* [EXTRACT]
━━━━━━━━━━━━━━━━
Speed Is Not the Skill

"Just prompt it."

That advice makes it sound way simpler than it is.

I've been building with AI since 2020, and for a long time I'd casually undersell the value of the work. Mostly because it felt natural to me, and the outputs were fast.

But recently, something shifted. I realized that speed often gets mistaken for simplicity. And traditionally, "fast" has meant "easy" or "cheap." That mindset doesn't hold up here.

The Screw Story

A good friend told me a story that helped this click for me: A guy gets called in to fix a machine for a major company that needed it back up and running ASAP. He walks in, looks around for ten minutes, turns one screw, and the machine starts working. He sends a $10,000 invoice. When questioned, he breaks it down:

Turning the screw: $1
Knowing which screw to turn: $9,999

That's what working with AI feels like now.

The Speed Illusion

When someone sees me build a working product in a week, the natural reaction is "that was fast, must not be that hard." But what they're not seeing is the five years of context that made that week possible. The understanding of what users actually need. The product instinct to cut the right corners and keep the right complexity. The ability to look at an AI output and know immediately whether it's headed in the right direction or about to create a mess.
━━━━━━━━━━━━━━━━
* [AVAILABLE DATA]
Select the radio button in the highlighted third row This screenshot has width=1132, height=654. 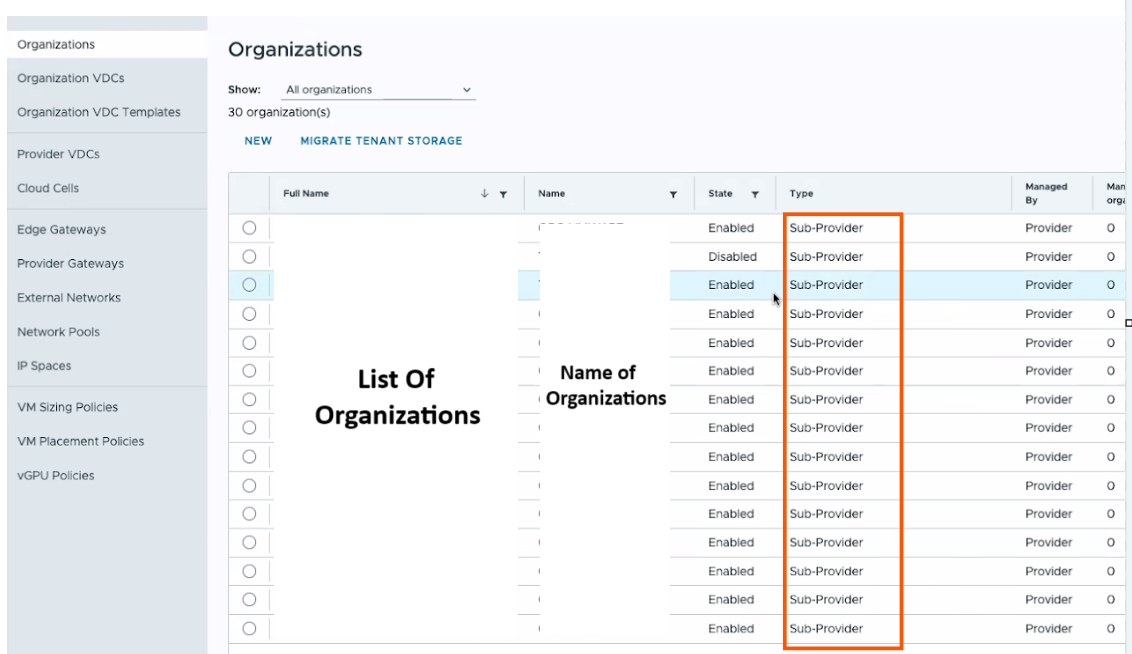[250, 285]
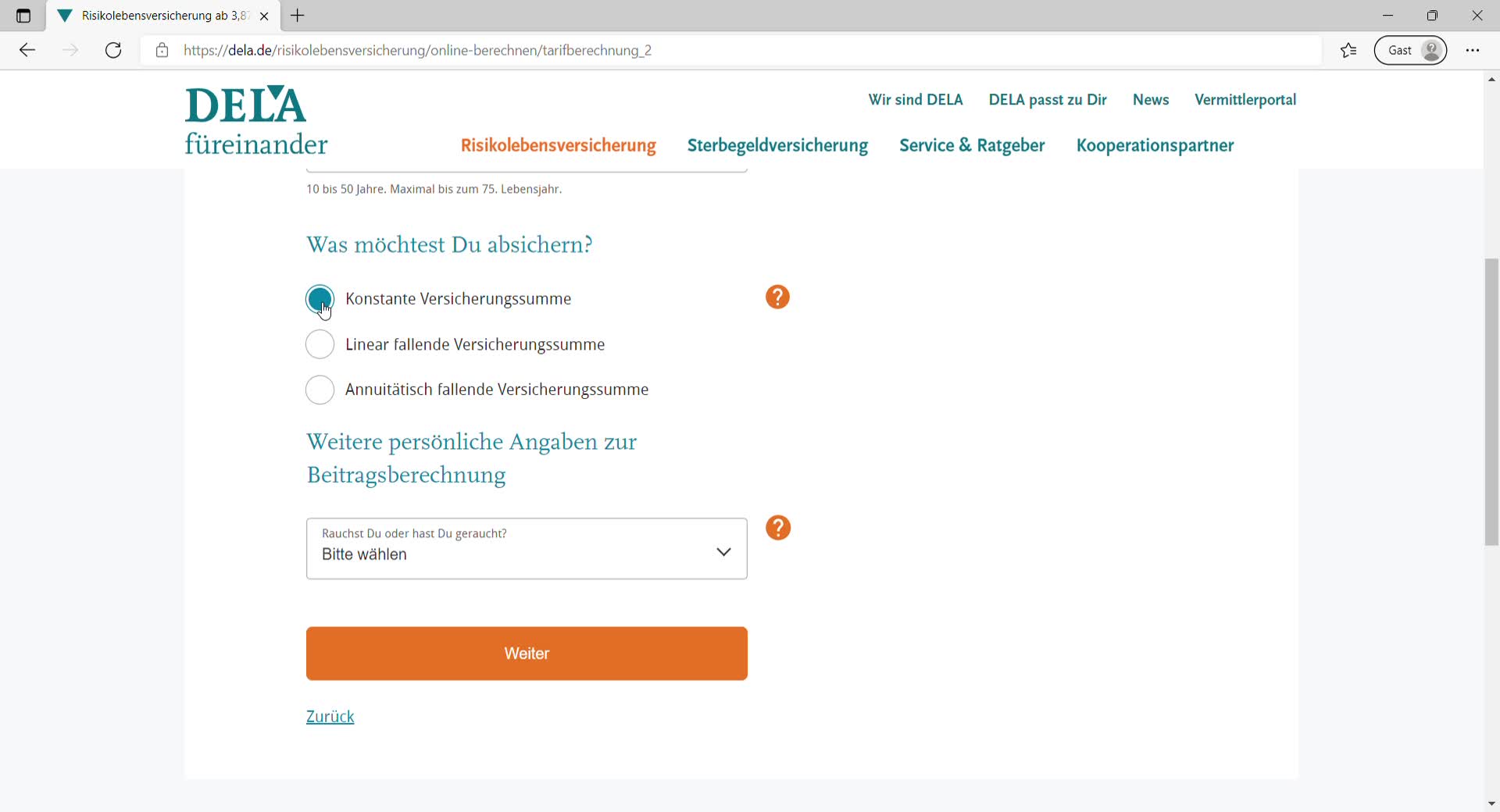Click the Zurück link
Image resolution: width=1500 pixels, height=812 pixels.
330,717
━━━━━━━━━━━━━━━━
* [GIVEN PROBLEM A]
List every heading in the piece on AI speed, including its title.
* [GIVEN PROBLEM B]
Reproduce the part of the piece on AI speed that begins at the words containing "That advice makes" and stops after "feels like now.".

* [WRITTEN RESPONSE A]
Speed Is Not the Skill
The Screw Story
The Speed Illusion

* [WRITTEN RESPONSE B]
That advice makes it sound way simpler than it is.

I've been building with AI since 2020, and for a long time I'd casually undersell the value of the work. Mostly because it felt natural to me, and the outputs were fast.

But recently, something shifted. I realized that speed often gets mistaken for simplicity. And traditionally, "fast" has meant "easy" or "cheap." That mindset doesn't hold up here.

The Screw Story

A good friend told me a story that helped this click for me: A guy gets called in to fix a machine for a major company that needed it back up and running ASAP. He walks in, looks around for ten minutes, turns one screw, and the machine starts working. He sends a $10,000 invoice. When questioned, he breaks it down:

Turning the screw: $1
Knowing which screw to turn: $9,999

That's what working with AI feels like now.